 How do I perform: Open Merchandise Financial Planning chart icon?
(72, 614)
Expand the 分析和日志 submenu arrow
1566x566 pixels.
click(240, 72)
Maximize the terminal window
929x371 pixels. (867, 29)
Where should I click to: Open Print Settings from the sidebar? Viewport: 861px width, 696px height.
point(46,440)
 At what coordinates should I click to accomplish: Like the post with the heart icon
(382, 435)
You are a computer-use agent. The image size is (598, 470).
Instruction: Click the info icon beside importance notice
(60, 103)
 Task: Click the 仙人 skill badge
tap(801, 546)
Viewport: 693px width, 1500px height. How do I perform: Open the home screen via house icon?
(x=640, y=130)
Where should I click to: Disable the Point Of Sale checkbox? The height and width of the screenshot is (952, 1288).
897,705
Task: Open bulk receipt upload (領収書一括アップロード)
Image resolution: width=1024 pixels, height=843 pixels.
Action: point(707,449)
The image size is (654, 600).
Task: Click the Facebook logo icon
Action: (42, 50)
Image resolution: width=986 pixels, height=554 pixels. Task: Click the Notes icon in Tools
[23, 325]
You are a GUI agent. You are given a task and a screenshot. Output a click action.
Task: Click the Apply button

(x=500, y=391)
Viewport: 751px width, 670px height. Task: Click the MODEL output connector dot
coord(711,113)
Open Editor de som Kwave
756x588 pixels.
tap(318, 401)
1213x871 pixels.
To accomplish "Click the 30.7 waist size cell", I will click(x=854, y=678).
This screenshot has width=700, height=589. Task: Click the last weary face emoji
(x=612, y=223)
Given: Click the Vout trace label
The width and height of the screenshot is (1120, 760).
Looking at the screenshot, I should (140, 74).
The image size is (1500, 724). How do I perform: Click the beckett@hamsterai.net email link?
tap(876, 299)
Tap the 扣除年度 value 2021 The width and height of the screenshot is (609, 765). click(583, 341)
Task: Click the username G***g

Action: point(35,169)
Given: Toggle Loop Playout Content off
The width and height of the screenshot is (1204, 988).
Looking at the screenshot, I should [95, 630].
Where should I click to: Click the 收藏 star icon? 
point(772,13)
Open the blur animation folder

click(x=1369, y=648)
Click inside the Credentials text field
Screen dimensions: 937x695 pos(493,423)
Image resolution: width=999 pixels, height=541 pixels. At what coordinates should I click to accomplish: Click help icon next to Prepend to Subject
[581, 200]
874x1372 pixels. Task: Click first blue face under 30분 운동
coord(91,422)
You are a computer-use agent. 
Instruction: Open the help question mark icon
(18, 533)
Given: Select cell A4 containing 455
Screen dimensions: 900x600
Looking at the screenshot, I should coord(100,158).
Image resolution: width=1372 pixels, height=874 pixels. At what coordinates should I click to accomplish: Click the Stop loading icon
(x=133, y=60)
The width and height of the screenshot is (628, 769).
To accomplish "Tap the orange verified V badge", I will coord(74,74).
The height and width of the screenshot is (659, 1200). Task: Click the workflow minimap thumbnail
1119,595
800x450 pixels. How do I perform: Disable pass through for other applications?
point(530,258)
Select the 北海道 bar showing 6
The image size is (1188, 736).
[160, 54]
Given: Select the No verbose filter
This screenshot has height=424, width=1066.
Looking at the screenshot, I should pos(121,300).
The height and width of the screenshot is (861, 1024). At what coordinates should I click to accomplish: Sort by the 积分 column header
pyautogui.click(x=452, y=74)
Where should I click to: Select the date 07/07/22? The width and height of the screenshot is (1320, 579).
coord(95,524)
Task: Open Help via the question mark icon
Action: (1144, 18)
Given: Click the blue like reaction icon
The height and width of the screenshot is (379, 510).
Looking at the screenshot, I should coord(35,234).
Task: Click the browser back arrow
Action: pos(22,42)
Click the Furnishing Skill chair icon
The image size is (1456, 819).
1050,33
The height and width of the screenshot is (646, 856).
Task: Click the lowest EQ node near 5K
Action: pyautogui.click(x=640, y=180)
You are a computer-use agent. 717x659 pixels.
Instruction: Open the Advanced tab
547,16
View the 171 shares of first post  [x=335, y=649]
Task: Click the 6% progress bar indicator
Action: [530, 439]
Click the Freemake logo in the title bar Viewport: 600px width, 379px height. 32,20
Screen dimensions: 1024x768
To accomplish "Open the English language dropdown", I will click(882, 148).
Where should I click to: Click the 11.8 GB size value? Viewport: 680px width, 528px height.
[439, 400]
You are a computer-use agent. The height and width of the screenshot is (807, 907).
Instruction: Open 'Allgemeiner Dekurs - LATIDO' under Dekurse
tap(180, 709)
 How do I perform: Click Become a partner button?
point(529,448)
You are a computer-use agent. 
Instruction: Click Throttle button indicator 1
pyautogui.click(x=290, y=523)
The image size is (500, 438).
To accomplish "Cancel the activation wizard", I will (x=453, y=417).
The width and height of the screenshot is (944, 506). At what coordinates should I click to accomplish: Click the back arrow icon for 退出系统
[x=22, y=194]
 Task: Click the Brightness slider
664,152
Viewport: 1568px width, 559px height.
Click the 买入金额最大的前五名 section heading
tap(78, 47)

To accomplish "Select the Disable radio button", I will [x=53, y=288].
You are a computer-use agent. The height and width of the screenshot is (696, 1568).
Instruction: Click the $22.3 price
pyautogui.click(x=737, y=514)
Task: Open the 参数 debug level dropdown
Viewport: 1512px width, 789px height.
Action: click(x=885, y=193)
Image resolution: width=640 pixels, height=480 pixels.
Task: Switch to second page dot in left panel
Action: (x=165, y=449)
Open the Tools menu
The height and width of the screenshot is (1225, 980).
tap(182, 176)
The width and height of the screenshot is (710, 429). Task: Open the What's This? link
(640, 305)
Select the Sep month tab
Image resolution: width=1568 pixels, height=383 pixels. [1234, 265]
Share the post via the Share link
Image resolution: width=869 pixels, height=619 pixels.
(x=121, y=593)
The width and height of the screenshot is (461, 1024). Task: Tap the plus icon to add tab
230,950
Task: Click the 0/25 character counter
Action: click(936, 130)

Work item – Where a line above includes "will", copy that line.

Answer to this problem –
To accomplish "Click the 30.7 waist size cell", I will click(x=854, y=678).
To accomplish "Tap the orange verified V badge", I will coord(74,74).
To accomplish "Open the English language dropdown", I will click(882, 148).
To accomplish "Cancel the activation wizard", I will (x=453, y=417).
To accomplish "Select the Disable radio button", I will [x=53, y=288].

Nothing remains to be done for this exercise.